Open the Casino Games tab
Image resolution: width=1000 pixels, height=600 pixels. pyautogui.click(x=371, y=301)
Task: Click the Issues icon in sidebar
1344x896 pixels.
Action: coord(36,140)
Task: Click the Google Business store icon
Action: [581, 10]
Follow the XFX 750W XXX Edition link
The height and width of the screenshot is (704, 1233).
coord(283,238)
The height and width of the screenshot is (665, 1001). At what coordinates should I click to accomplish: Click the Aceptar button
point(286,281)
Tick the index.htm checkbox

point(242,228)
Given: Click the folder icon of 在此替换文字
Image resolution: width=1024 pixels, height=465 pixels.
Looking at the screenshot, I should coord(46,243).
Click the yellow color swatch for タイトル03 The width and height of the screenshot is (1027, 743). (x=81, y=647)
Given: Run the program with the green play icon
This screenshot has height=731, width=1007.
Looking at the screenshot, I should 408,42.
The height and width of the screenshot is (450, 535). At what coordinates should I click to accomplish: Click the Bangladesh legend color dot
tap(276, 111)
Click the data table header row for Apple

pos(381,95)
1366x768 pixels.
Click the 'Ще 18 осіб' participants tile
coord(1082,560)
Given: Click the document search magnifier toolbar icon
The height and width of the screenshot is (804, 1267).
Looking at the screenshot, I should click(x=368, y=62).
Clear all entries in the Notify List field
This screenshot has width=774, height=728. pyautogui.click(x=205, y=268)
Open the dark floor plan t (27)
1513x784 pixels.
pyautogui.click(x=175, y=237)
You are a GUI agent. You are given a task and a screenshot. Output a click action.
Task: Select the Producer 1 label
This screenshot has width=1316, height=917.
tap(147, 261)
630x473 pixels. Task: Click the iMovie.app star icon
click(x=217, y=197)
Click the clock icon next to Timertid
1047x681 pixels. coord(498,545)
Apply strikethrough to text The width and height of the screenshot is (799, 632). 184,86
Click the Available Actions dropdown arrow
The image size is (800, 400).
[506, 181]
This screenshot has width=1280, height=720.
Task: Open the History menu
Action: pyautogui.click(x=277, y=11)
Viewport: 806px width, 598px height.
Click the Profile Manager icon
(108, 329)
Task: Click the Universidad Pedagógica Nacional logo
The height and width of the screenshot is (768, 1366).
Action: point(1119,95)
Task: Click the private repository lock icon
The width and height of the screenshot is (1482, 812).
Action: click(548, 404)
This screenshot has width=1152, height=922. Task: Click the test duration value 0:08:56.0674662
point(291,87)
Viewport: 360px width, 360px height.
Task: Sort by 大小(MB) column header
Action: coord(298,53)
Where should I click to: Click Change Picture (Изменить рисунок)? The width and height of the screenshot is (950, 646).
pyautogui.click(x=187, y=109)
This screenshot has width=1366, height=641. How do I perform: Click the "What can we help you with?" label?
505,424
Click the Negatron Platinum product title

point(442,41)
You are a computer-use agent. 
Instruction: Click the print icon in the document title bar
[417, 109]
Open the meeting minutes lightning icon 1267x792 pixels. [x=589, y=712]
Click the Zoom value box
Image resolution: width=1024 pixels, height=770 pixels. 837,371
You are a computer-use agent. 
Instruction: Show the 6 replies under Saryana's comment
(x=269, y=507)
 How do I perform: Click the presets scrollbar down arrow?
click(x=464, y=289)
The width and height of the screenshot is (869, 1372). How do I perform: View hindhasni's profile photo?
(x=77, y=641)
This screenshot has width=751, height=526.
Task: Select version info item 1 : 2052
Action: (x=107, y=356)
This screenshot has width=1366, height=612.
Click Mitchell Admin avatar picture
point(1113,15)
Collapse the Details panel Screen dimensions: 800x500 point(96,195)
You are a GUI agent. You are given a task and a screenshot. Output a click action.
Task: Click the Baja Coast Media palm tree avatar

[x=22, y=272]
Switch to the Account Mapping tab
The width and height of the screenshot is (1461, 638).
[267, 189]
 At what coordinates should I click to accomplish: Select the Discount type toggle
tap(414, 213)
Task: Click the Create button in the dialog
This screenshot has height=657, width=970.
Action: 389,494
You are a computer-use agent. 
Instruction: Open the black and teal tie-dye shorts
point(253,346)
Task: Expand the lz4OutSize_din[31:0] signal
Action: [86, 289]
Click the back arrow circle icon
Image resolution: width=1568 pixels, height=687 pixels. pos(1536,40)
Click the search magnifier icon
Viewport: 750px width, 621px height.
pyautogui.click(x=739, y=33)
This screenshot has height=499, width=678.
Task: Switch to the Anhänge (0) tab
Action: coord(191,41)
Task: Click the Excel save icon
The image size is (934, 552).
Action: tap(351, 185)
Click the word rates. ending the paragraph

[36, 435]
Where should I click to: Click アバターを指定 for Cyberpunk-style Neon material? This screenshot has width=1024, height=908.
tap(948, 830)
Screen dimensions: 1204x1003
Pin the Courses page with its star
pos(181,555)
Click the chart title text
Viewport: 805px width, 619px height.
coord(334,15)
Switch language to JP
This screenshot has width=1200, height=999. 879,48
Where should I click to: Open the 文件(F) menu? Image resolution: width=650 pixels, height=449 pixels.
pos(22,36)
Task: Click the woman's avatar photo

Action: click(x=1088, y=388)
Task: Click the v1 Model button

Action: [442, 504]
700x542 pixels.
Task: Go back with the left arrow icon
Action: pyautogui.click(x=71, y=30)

══════

=== REQUIRED WORK ===
Copy every line of the material in which the word "magnifier" occurs.

=== COMPLETED TASK ===
Given: Click the document search magnifier toolbar icon
Click the search magnifier icon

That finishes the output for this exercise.